Interestingly, this change in consumer preferences – from traditional brands to Chinese brands – is not occurring in major developed economies, but rather in emerging markets. While Chinese automakers continue to expand their presence in Europe, reaching a 5% market share by August 2025, their presence is much stronger in countries such as Brazil, Thailand, Israel and even Australia.
In Brazil – the largest car market in Latin America – the market share of Chinese brands rose from 6.8 percent during the period from January to September 2024 to 9.1 percent this year. Combined, its sales would rank fourth among all manufacturers, behind only Fiat, Volkswagen and Chevrolet.
While headlines often focus on Chinese automakers’ expansion into Europe, the real competition is now unfolding in emerging markets.

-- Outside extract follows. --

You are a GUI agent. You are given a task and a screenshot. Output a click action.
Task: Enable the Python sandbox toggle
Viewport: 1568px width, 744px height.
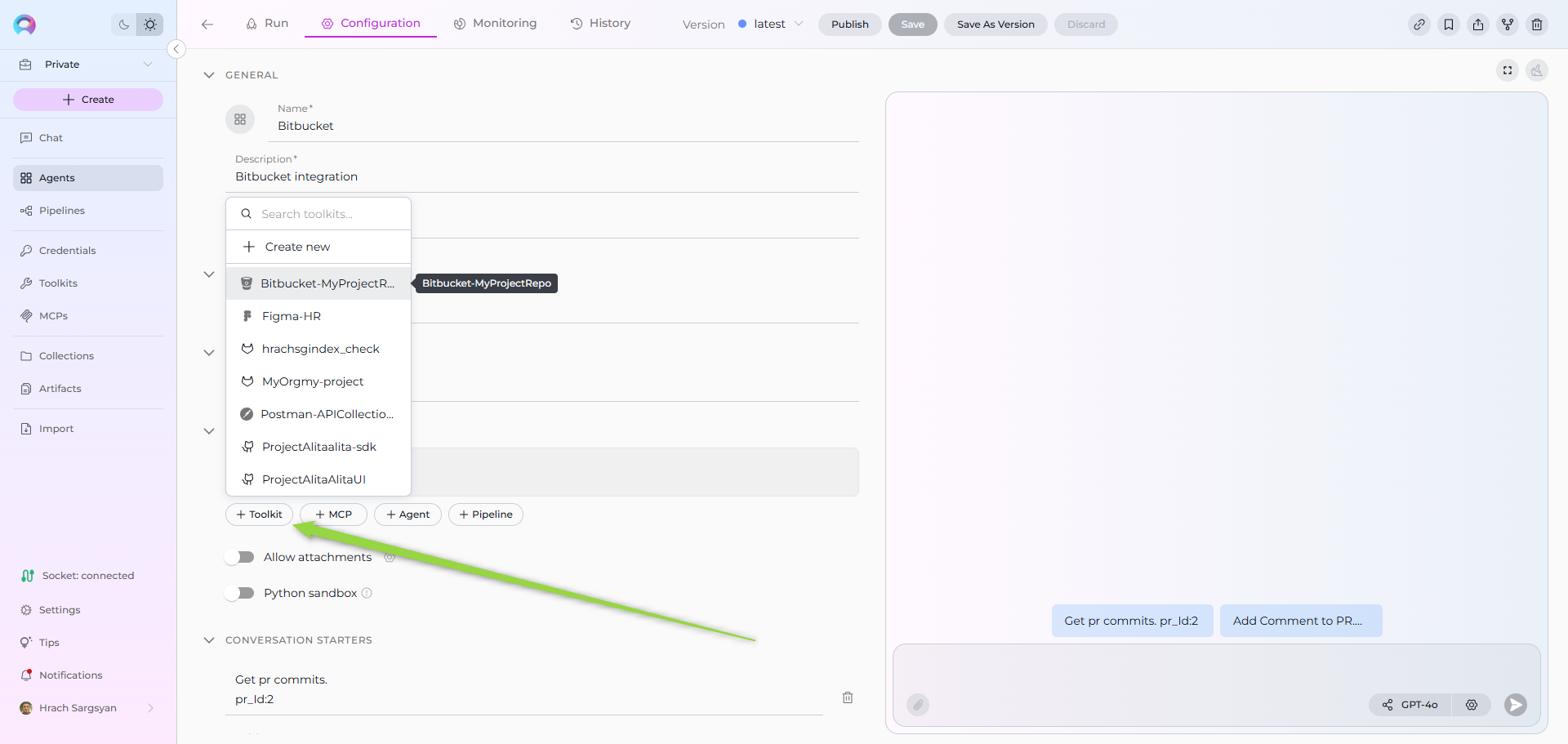(240, 593)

In Australia, another major market, its share rose to nearly 17 percent by September 2025, up 5.3 percentage points from the same period in 2024.
Meanwhile, traditional automakers continue to lose ground in many of these markets. In Ukraine, for example, Toyota and Renault ceded market share to BYD, which grew from 3 percent between January and September 2024, to 7.7 percent this year.
A similar trend is observed across Latin America and Asia. In Chile, Chevrolet is losing market share to Great Wall Motors and Changan. In Colombia, BYD entered the top 10, knocking Ford out, while in Indonesia it rose to sixth place.
Here’s what the market share of Chinese car brands looks like in markets other than European or American:
| nation | Chinese brand market share |
| Thailand | 32.4% |
| Israel | 32.0% |
| Chilean | 30.9% |
| Ecuador | 29.9% |
| Uruguay | 26.4% |
| Panama | 26.0% |
| Australia | 16.7% |
| United Arab Emirates | 16.0% |
| South Africa | 15.0% |
| Ukraine | 12.7% |
| Indonesia | 12.2% |
| New Zealand | 12.1% |
| Kingdom of Saudi Arabia | 11.8% |
| Colombia | 11.2% |
| Brazil | 9.1% |
| Mexico | 7.7% |
| Malaysia | 6.7% |
However, there are still markets where Chinese automakers do not hold a majority share, but they are growing rapidly. In Uruguay, Chinese car brands rose by 12.6 percent compared to the previous year, while Israel saw growth of 11.5 percent.
| nation | Change in market share: 2024 vs 2025 |
| Uruguay | +12.6% |
| Israel | +11.5% |
| Indonesia | +6.5% |
| Ukraine | +6.2% |
| Australia | +5.3% |
The author of the article, Felipe Munoz, is a specialist in the automotive industry in Gato dynamics.